A divulgação de procedimentos por influenciadores estimula a busca incansável pelo ‘corpo perfeito’
Texto: Gabriel Neri (gabriel.neri@ufms.br) | Leandra Mergener (lemerg1211@gmail.com)
Dormimos quando a bateria do celular acaba e acordamos com ele tocando. A primeira coisa que fazemos é olhar o WhatsApp para ver se alguém mandou mensagem. Vemos o Instagram, Facebook e Twitter, curiosos por uma notificação. Observamos os acontecimentos das últimas horas, os novos memes, fotos de influenciadores. E depois levantamos.
Esse costume se repete várias vezes ao dia, como indica o relatório da consultoria App Annie de 2020 sobre o uso de aplicativos em dispositivos móveis. Os brasileiros ouvidos por essa pesquisa disseram que passam em média 3 horas e 40 minutos por dia usando os aplicativos de seus celulares ou tablets, o que coloca o país na terceira posição do ranking, atrás de China e Indonésia. Todo esse tempo é usado para diversos objetivos, seja comunicação com amigos ou família, entretenimento ou trabalho.
Além dessas finalidades, pensamos também em como nos representar no ambiente virtual. Quais ideias políticas passaremos, quem seguiremos e como as outras pessoas irão nos ver. A opinião dos outros sobre nós tem um peso grande. Isso faz com que haja uma busca por uma forma de se integrar às pessoas.
Assim, ao buscar uma ‘aceitação’, mudamos para nos enquadrar no ambiente, seja em alguma opinião sobre uma música, um artista, um corte de cabelo e, a um nível mais profundo, o próprio corpo. Números da Sociedade Internacional de Cirurgia Plástica Estética ilustram essas alterações.
No Brasil, são realizadas, por ano, cerca de 1,5 milhão de cirurgias plásticas como o implante de prótese mamária, rinoplastia e lipoaspiração. Além delas, são também realizados mais de 1 milhão de procedimentos pouco invasivos como a aplicação de toxina botulínica, preenchimento facial e bioestimuladores de colágeno. Cerca de 8 em cada 10 pessoas que realizam algum procedimento, cirúrgico ou não, são mulheres. E um dos motores para esse alto índice de intervenções corporais é a mídia digital, apontam especialistas da Medicina e Desenvolvimento Web.

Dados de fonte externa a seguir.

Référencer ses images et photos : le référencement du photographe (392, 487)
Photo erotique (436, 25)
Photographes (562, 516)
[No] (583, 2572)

Bombardeio de padrão estético
A influência midiática nos padrões estético-corporais adotados por muitas pessoas não é algo recente. Antes, os padrões estavam presentes nas revistas, nos jornais, na televisão, no cinema e nas ruas e hoje é o espaço virtual que toma conta. Larissa Januário Martins, 32, especialista em Desenvolvimento Web e autora da monografia ‘O papel das mídias sociais na construção da identidade social do sujeito pós-moderno’, de 2013, afirma que existem duas ‘personas’, a offline e a virtual. Porém, a linha entre as duas é tênue.
As identidades são “naturalmente fragmentadas e as mídias sociais vieram como uma forma de relacionamento que contempla a construção dessas personas”, sintetiza Larissa na monografia. Desse modo há influência nas ‘duas vidas’, e uma busca por se enquadrar no contexto maior.
Uma metáfora usada pelo filósofo Zygmunt Bauman para exemplificar a influência do ambiente sobre o indivíduo é chamada de ‘comunidade de chapelaria’. Através dela o pensador tentava explicar que quando se está em um ambiente, como um restaurante, há a necessidade de integração a esse universo, aos assuntos que ali são tratados, para não ficar ‘por fora’. Isso seria semelhante ao que acontece com os padrões estéticos. “Se você é bombardeado o tempo todo com um padrão estético, faz todo sentido que você queira se modificar para parecer com ele”, ressalta Larissa.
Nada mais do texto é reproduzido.